Instructions:
**A)** Reproduce everything in the differential Manchester passage from "Unlike with Manchester" down to "feature to me.".
**B)** Rewrite the paragraph in the differential Manchester passage that begins "A '1' bit is indicated" as a short list of its main facts.

Source extract:
◇ ◇ ◇ ◇ ◇ ◇ ◇

According to wiki answers: -

Unlike with Manchester encoding, only the presence of a transition is important, not the polarity. Differential coding schemes will work exactly the same if the signal is inverted (wires swapped).

That sounds a nice feature to me.

On another wiki answer it says it gives better noise immunity than normal M-encoding. And on another it explains how it achieves it: -

A '1' bit is indicated by making the first half of the signal equal to the last half of the previous bit's signal i.e. no transition at the start of the bit-time. A '0' bit is indicated by making the first half of the signal opposite to the last half of the previous bit's signal i.e. a zero bit is indicated by a transition at the beginning of the bit-time. In the middle of the bit-time there is always a transition, whether from high to low, or low to high. A reversed scheme is possible, and no advantage is given by using either scheme.

Following a little trawl on the web I thought I'd put this drawing in that I modified to show how the bit transitions indicated logic 1 and logic 0 data: -

enter image description here

This is why the data stream can be inverted and you can still decode correctly.

◇ ◇ ◇ ◇ ◇ ◇ ◇

Data extract:
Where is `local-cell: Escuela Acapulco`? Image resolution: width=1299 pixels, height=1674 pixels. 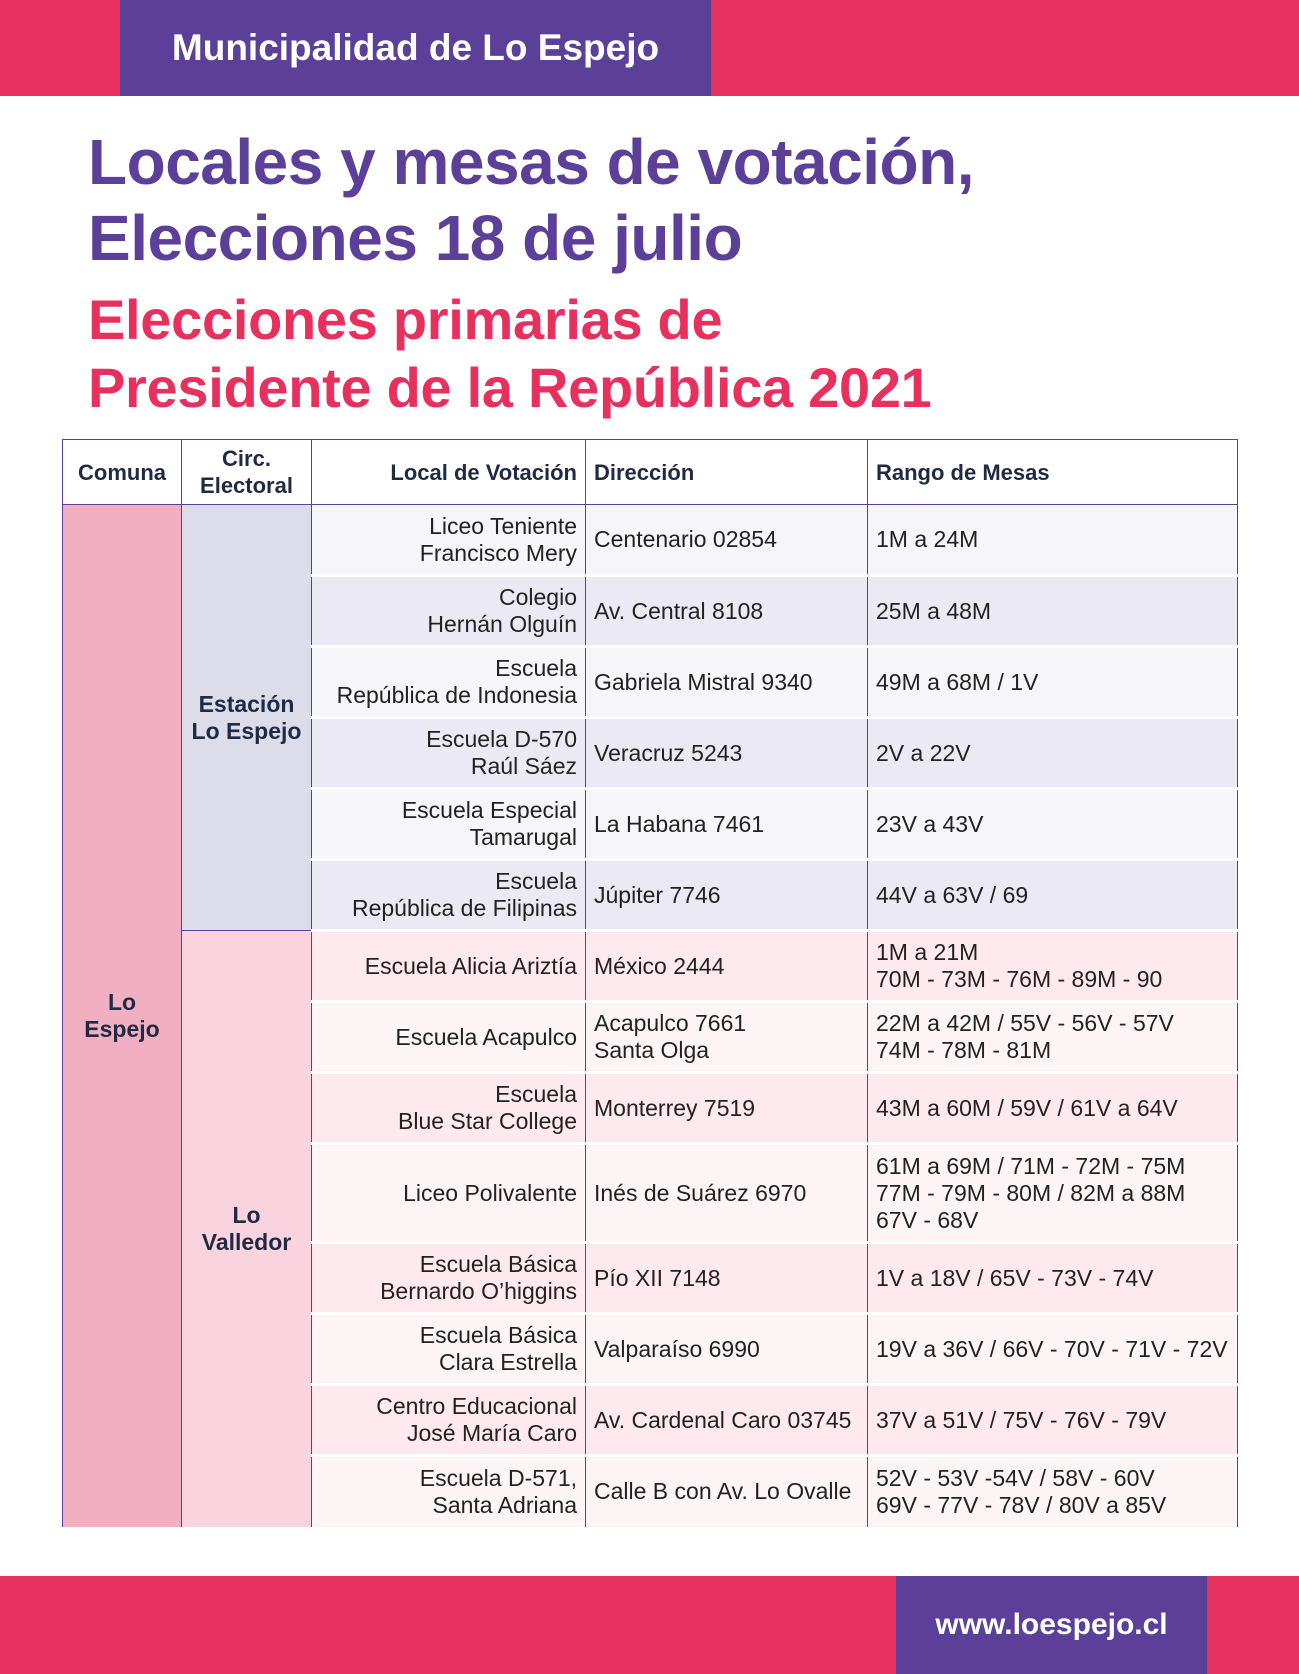
local-cell: Escuela Acapulco is located at coordinates (448, 1036).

◇ ◇ ◇ ◇ ◇ ◇ ◇

Task-by-task outputs:
**A)**
Unlike with Manchester encoding, only the presence of a transition is important, not the polarity. Differential coding schemes will work exactly the same if the signal is inverted (wires swapped).

That sounds a nice feature to me.

**B)**
- A '1' bit: the first half of the signal equals the last half of the previous bit's signal, so there is no transition at the start of the bit-time.
- A '0' bit: the first half of the signal is opposite to the last half of the previous bit's signal, so there is a transition at the start of the bit-time.
- There is always a transition in the middle of the bit-time, either high to low or low to high.
- A reversed scheme is possible, and neither scheme gives an advantage.